EXERCISE GOAL:
Every line from the one containing "Task: Disable the Anti-alias checkbox" to the end of the records below must be copied exactly, and no pictures may be included.

SOURCE DATA:
[Start of Attachment]

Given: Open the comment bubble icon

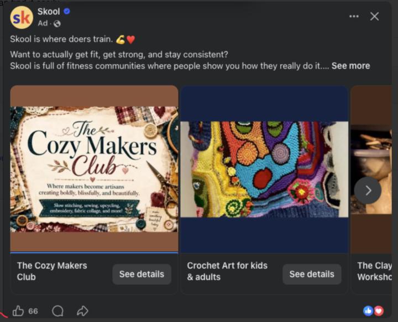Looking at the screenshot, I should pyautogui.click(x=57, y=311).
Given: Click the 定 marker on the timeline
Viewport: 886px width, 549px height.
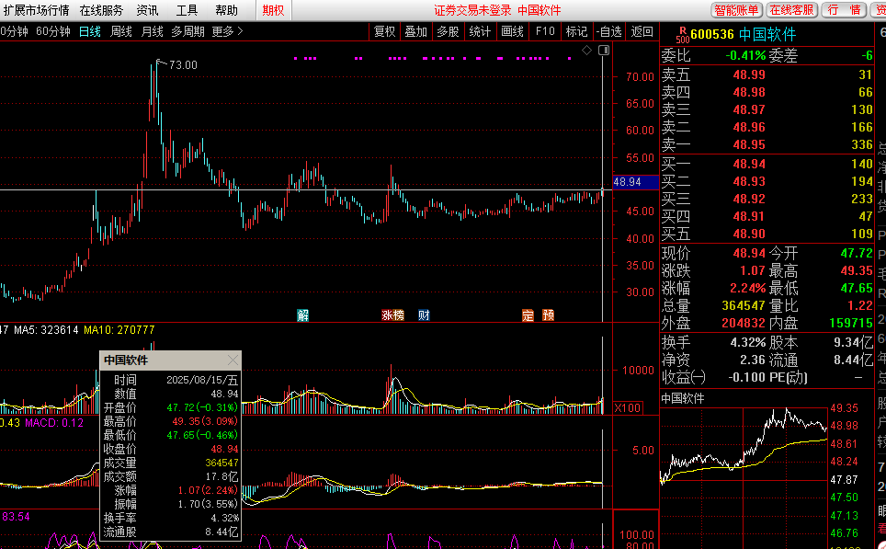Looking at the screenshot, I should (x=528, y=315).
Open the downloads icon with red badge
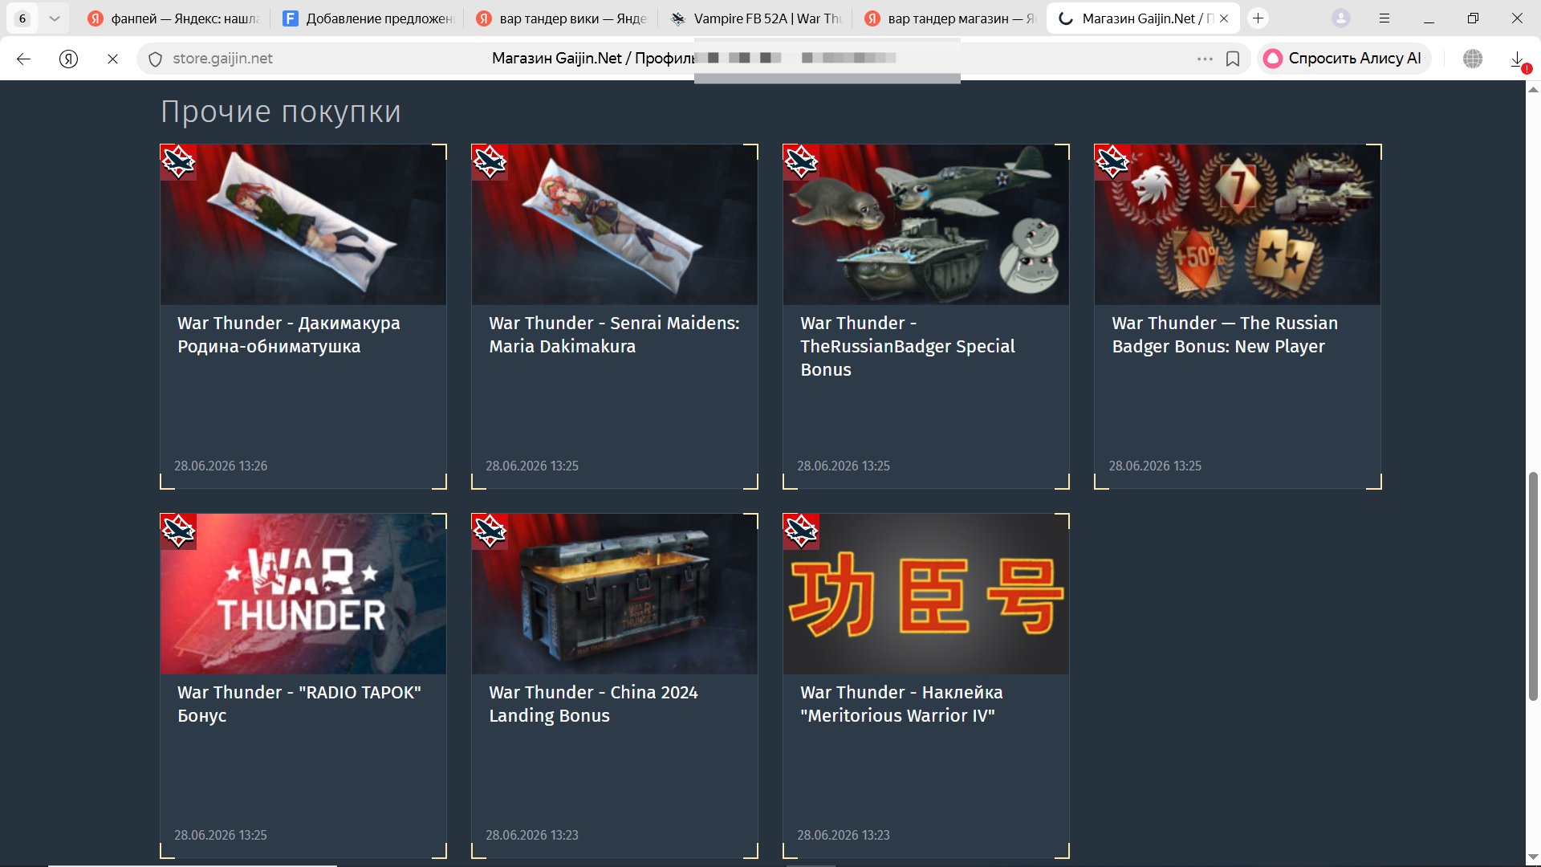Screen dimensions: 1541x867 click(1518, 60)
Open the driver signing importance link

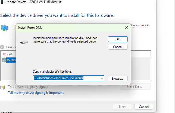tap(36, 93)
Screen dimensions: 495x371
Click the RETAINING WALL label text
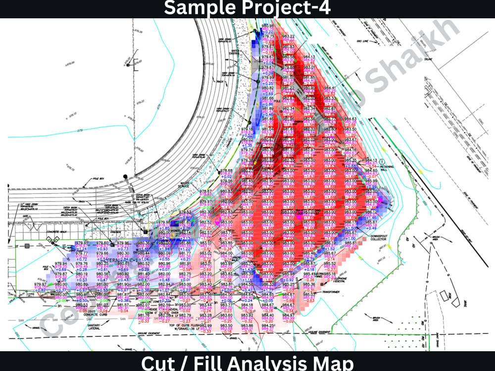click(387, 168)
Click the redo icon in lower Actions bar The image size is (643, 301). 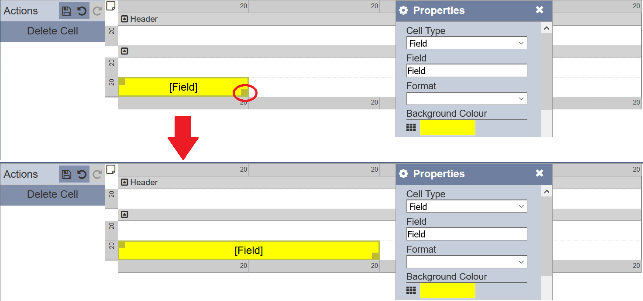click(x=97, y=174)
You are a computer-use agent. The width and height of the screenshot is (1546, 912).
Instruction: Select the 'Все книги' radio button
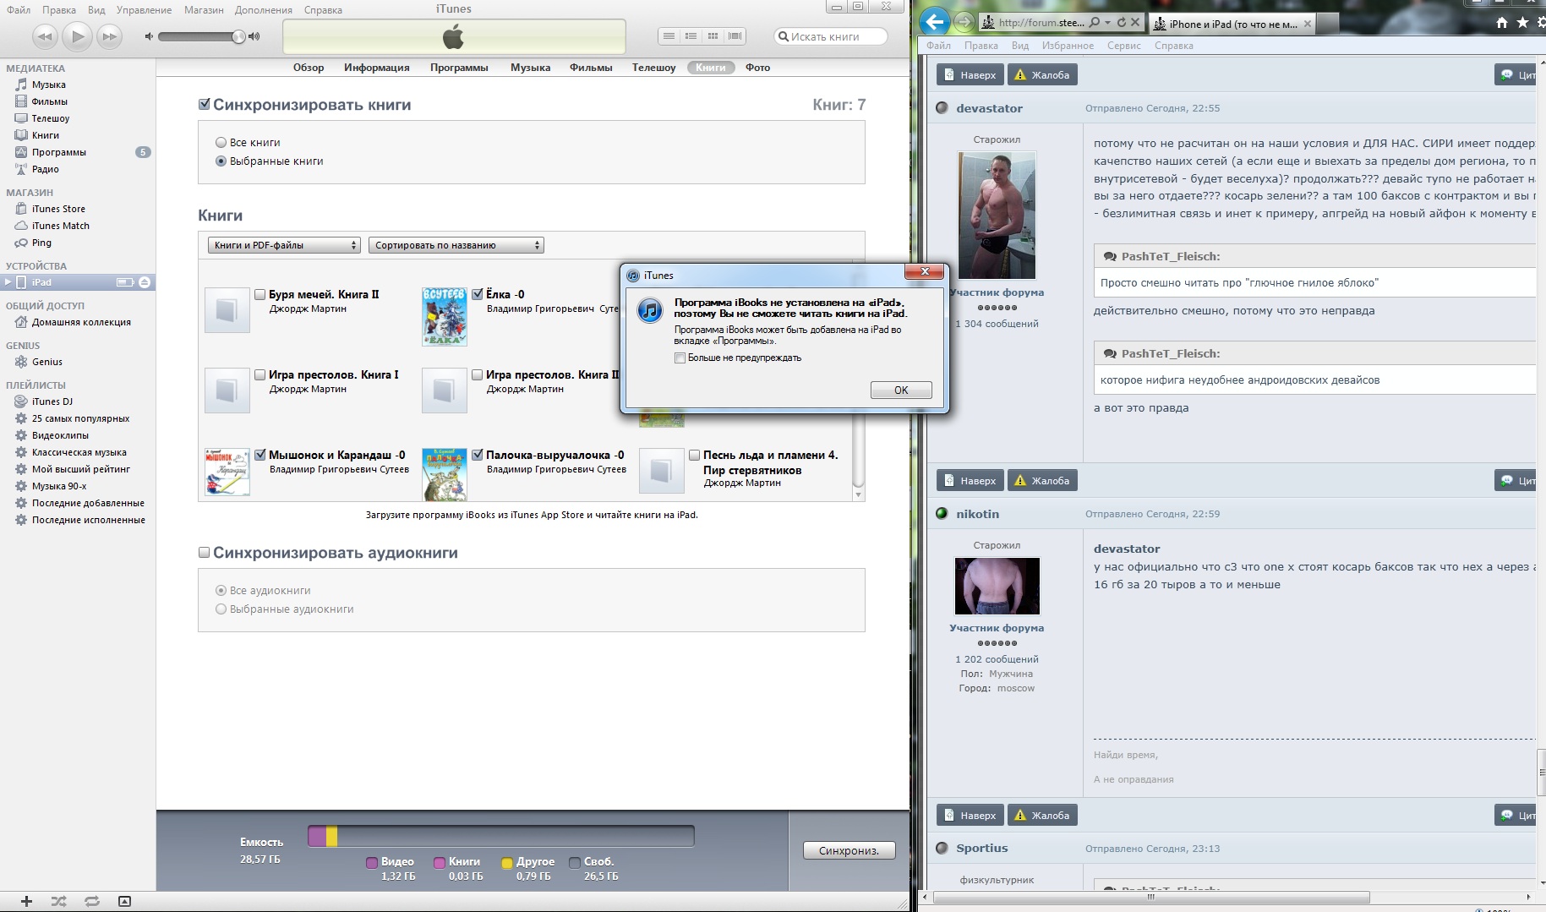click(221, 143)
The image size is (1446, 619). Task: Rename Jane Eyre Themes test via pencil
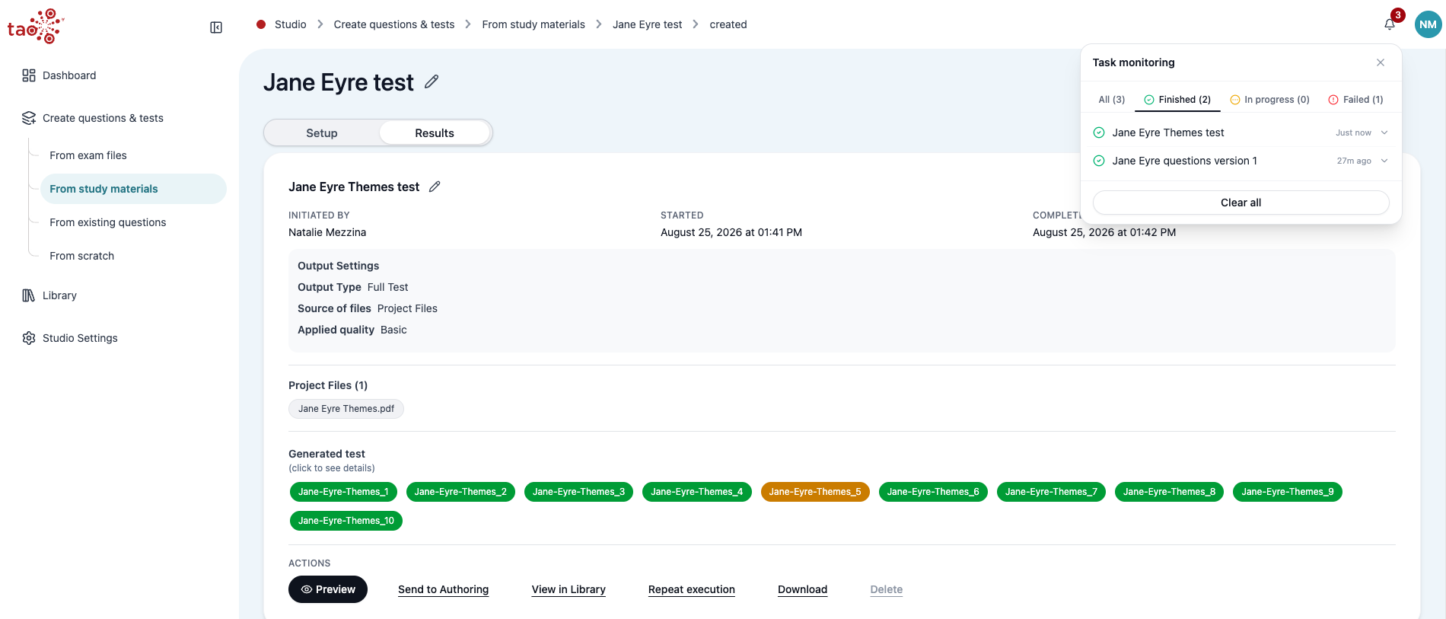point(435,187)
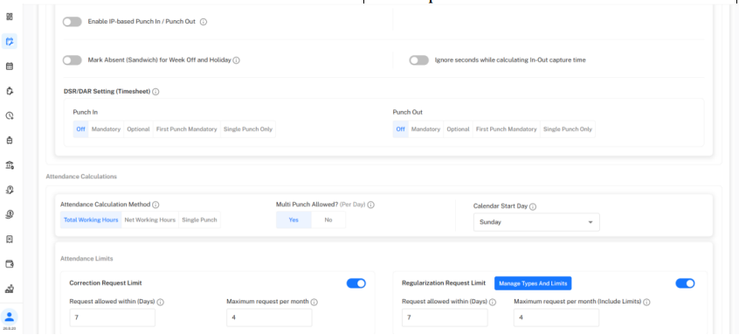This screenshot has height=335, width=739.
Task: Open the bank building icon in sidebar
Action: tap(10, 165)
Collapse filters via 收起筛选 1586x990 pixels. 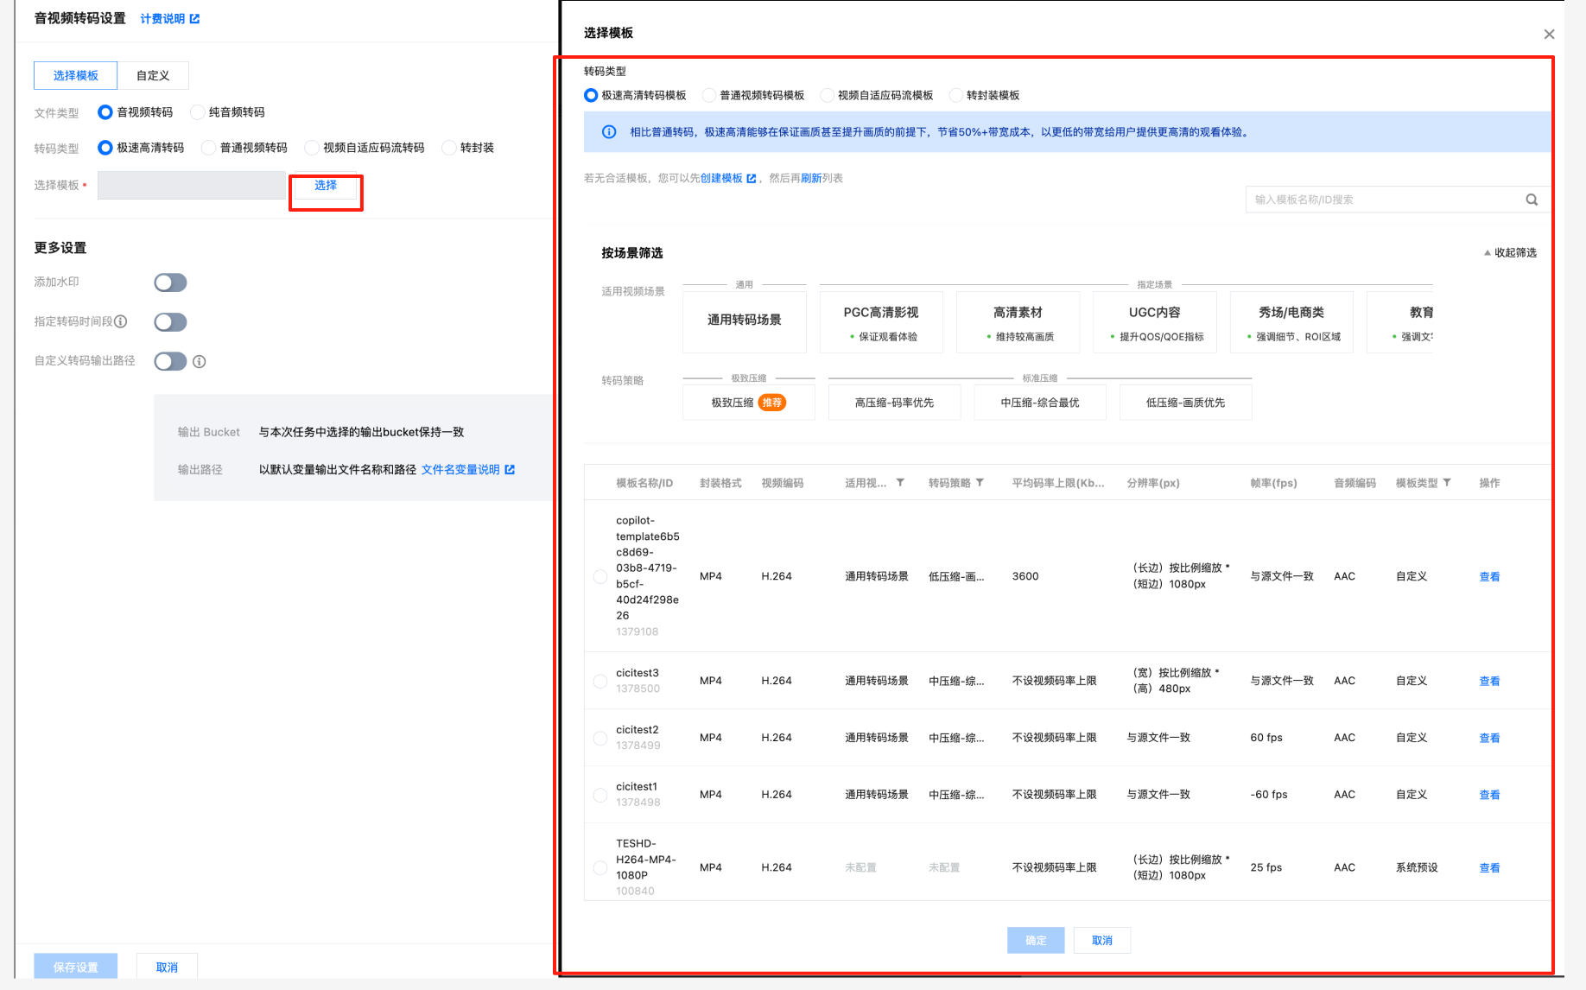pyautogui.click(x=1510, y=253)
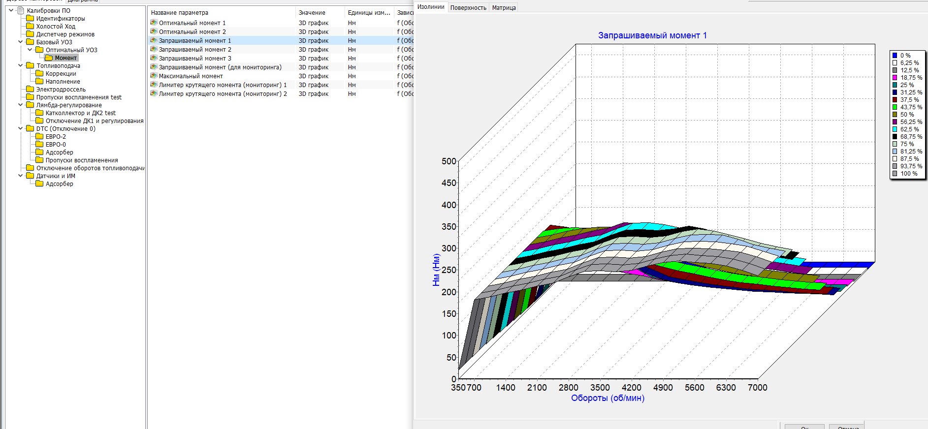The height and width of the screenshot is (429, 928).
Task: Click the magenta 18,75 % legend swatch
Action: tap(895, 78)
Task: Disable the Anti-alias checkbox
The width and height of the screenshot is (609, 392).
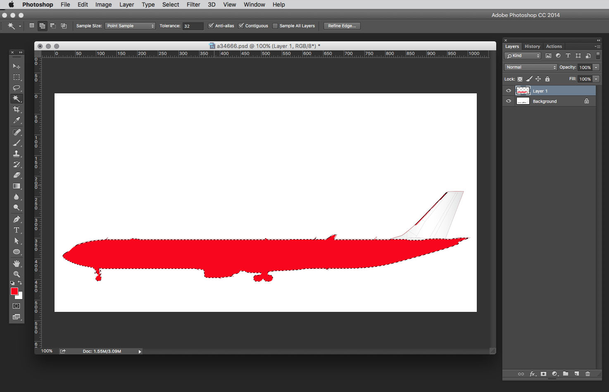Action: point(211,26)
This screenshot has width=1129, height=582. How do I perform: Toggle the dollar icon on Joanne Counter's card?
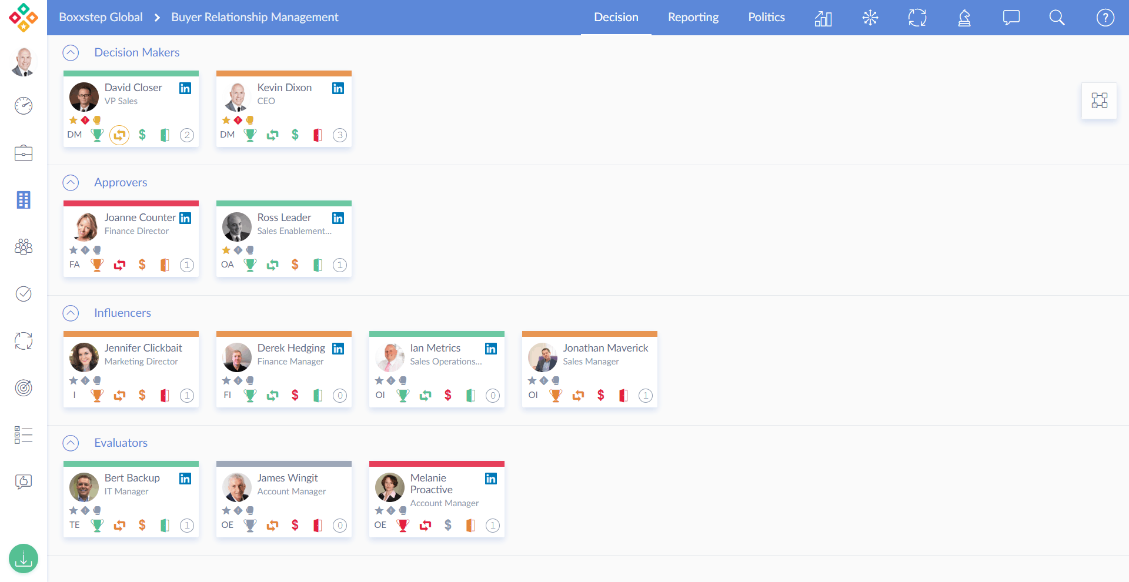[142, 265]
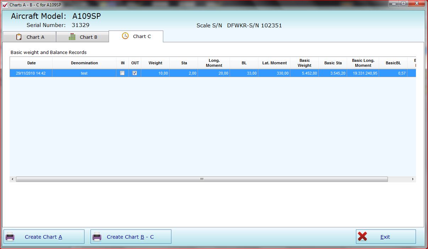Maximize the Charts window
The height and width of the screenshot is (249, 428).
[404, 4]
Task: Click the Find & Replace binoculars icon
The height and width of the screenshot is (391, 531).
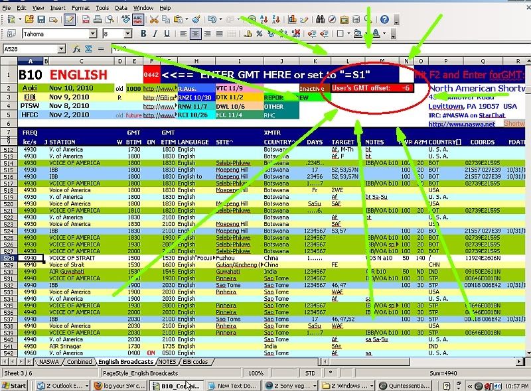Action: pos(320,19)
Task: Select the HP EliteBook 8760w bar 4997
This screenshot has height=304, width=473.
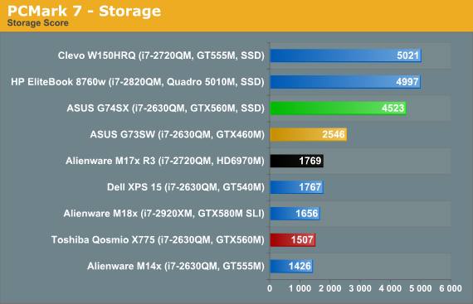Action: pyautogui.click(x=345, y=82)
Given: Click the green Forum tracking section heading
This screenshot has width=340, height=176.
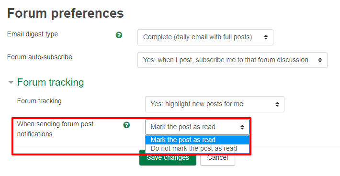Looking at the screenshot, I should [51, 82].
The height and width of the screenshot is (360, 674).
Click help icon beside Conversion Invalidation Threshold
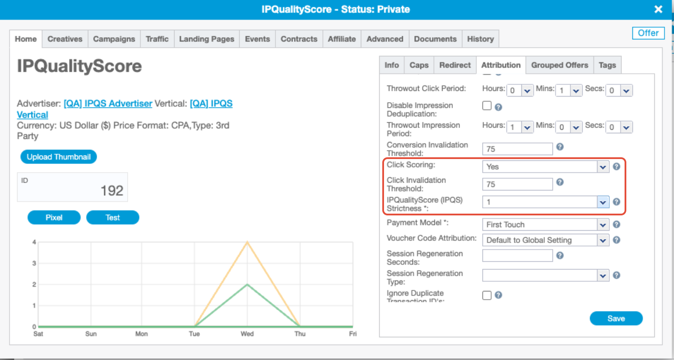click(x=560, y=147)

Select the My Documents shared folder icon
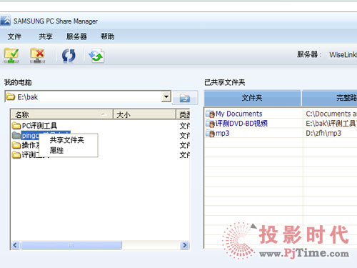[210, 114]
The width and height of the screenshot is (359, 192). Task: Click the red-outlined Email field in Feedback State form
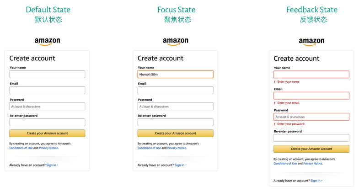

[End of Attachment]

YOUR RESPONSE:
Task: Disable the Anti-alias checkbox
The width and height of the screenshot is (609, 392).
Action: point(211,26)
This screenshot has width=1129, height=582. How do I perform: Toggle the dollar icon on Joanne Counter's card?
[142, 265]
Maximize the Charts window
The height and width of the screenshot is (249, 428).
[404, 4]
Task: Click the Find & Replace binoculars icon
The height and width of the screenshot is (391, 531).
Action: pos(320,19)
Task: Select the HP EliteBook 8760w bar 4997
This screenshot has height=304, width=473.
Action: pyautogui.click(x=345, y=82)
Given: Click the green Forum tracking section heading
This screenshot has width=340, height=176.
Looking at the screenshot, I should [51, 82].
The height and width of the screenshot is (360, 674).
Click help icon beside Conversion Invalidation Threshold
click(x=560, y=147)

Select the My Documents shared folder icon
[210, 114]
The width and height of the screenshot is (359, 192). Task: Click the red-outlined Email field in Feedback State form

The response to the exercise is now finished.